I want to point out two things about the law of supply and demand. First, it has no mechanism for explaining the prices of new products. And not just new products for which there is no demand, but no knowledge of it in the marketplace. We have seen hundreds of new products offered in the past decades that no one has thought of before and for which there was no demand. In order to get a demand people had to be educated (one of the functions of a sales force). Yet when these products reached the consumer, they had prices.

Salsman says, “…Buechner finds the first method [of how prices are set] ubiquitous [the method in which someone sets the price], even though it entails the oxymoron of solo price determination, in direct defiance of the basic fact that every price is an exchange ratio and that it takes (at least) two people to arrive at a price.” (SR, 5) That is obviously not the case. It does take two people for an exchange to take place. But in our every day experience, including what we read in the papers, etc., prices are set by individuals all the time.

Consider the initial public offering of the stock in a company that is going public. The price is set by the owners, with advice from experts in the equity markets. The stock is sold and immediately goes on to the secondary market, the stock exchange, and then the price fluctuates. On what we call the secondary market for stocks, price is set not by the total demand or the total supply, but the marginal supply and demand, that is the number of shares supplied at that time and the demanded at that time. If the numbers, the shares and prices, do not balance, a “market maker” steps in and either holds them or fills from his own account.

When I was a general manager of a small retail chain and responsible for setting our prices, I used a standard markup. I didn’t go into the shop and bargain. I didn’t do a survey. Sometimes, if we had gotten a good deal on an item, I would use a higher markup. I set prices. I practiced solo price determination. Buechner stresses that the businessman tends to have significant experience in his market. He knows his customers, his total costs, and his competitors and then uses his judgment to set a price that will in the long term maximize his profits. Certainly he could adjust the price if he doesn’t get the result he wants. But still, in any circumstance, the price is set by the actions of a human consciousness.

Consider what someone does who wants to buy something. The buyer, whether he is a consumer or the purchasing agent for a company, goes to the source of the product and asks what the price is. Price is not some disembodied thing, but a real concrete that is known by the seller or the person who facilitates the transaction (broker, market maker, etc.). The market may be such that the buyer may bargain or negotiate a different price, but starts with what the seller has decided. If there is a negotiation, the seller has to agree to the final price. Price is not a separate thing from the actions and decisions, conscious decisions, of the people involved in the transaction.

What is your experience? If Salsman, and by extension modern economics, is right, we should all experience influence on prices daily. Salsman is wrong, there is no such “basic fact.”

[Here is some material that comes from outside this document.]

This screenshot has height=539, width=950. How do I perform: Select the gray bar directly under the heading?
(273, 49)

Second, the law of supply and demand as a determinate of price does not have a mechanism to explain how prices change. It says that when the total supply or total demand changes the price changes. How? Exactly how does that happen. What concrete steps does the total supply impact the market price? Buechner’s explanation is that businessmen keeps informed about his market. When conditions change, demand changes for example, in order for the price to change some businessman has to decide to change his price. He does not consider total supply. He considers his costs, his profits, and his competitors and then he makes a decision. There are no other actors but human beings who are the producers who are buying and selling. There are no disembodied forces.

But Salsman is interested in defending not just the law of supply and demand, but “contemporary, academic economics.” (SR, 1)

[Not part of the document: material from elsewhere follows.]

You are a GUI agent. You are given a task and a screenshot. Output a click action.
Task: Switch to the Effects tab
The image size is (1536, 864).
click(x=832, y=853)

I wonder why. As an academic discipline, economics in the last century has been impacted by the same influences as every other academic pursuit and aspect of our culture. The Twentieth Century was the century of nihilism (except for Ayn Rand). It was the century of constant attacks on civilization, reason, man’s rights, everything we hold dear. It is the century that produced the slow disintegration that we see in theoretical physics, for example, as described in David Harriman’s The Logical Leap. It is the century that has seen the growth of American government without interruption regardless of which political party was in power. It was the century that has seen the nearly complete disintegration of all art forms. We do live in a wasteland, again except for Ayn Rand and her followers. Yet, Salsman wants us to understand that economics is mostly solid.

Buechner does comment on this issue, “The philosophical overview of my book is this: Modern economics is the product of modern philosophy. Since on every important issue, Objectivism is the opposite of modern philosophy, Objectivism changes everything about economics. This includes economics’ method, the conception of the economy, the meaning of competition, the concepts of supply and demand, the theory of price, the role of scarcity, and the theory of aggregate production. Overall, as the result of all the preceding, Objectivism confirms the practicality of capitalism.” (OE, 3)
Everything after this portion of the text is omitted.